▶ _What this task involves_
Print the records below verbatim, starting at the line containing "Given: Open the Fidélisation section" and ending after the line containing "Looking at the screenshot, I should point(222,652).".

▶ _Supplied data_

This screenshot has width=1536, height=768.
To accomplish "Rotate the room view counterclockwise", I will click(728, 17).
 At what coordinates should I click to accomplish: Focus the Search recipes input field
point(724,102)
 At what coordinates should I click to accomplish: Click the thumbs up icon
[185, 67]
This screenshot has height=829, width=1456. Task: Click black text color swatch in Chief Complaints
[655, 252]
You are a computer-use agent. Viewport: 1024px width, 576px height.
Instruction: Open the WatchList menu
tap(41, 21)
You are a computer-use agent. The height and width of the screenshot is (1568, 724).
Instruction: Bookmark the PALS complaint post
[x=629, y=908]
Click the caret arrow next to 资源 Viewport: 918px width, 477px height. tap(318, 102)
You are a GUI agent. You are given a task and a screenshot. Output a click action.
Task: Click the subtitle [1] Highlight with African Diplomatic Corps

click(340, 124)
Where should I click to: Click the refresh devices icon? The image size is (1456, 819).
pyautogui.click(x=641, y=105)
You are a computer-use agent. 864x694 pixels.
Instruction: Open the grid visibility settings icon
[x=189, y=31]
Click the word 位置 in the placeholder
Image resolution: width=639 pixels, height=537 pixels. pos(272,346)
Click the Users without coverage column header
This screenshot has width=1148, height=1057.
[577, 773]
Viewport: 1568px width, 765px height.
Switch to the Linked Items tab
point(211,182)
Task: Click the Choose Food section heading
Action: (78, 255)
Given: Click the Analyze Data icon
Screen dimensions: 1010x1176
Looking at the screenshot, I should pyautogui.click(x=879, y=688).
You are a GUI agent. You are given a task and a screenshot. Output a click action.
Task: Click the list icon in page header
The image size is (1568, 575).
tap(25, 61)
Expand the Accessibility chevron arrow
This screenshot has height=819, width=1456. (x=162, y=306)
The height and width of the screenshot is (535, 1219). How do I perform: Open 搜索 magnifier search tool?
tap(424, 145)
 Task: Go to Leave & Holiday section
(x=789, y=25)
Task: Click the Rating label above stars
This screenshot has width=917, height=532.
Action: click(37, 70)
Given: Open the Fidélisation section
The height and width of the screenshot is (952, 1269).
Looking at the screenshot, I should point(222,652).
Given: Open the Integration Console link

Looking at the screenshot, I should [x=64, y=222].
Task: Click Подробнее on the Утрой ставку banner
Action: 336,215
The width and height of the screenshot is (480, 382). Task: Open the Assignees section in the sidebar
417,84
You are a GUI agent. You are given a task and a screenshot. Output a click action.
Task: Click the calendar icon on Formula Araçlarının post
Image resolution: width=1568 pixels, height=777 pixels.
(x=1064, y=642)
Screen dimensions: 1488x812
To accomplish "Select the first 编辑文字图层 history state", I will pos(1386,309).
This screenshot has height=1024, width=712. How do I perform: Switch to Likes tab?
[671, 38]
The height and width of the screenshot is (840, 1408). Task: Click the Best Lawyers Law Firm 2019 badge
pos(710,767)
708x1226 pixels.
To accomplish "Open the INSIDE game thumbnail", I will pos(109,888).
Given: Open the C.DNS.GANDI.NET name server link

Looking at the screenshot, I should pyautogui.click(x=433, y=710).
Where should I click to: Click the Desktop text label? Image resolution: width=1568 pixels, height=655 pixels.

▶ _Solution below_
Given: Open the Fidélisation section
The height and width of the screenshot is (952, 1269).
Looking at the screenshot, I should point(222,652).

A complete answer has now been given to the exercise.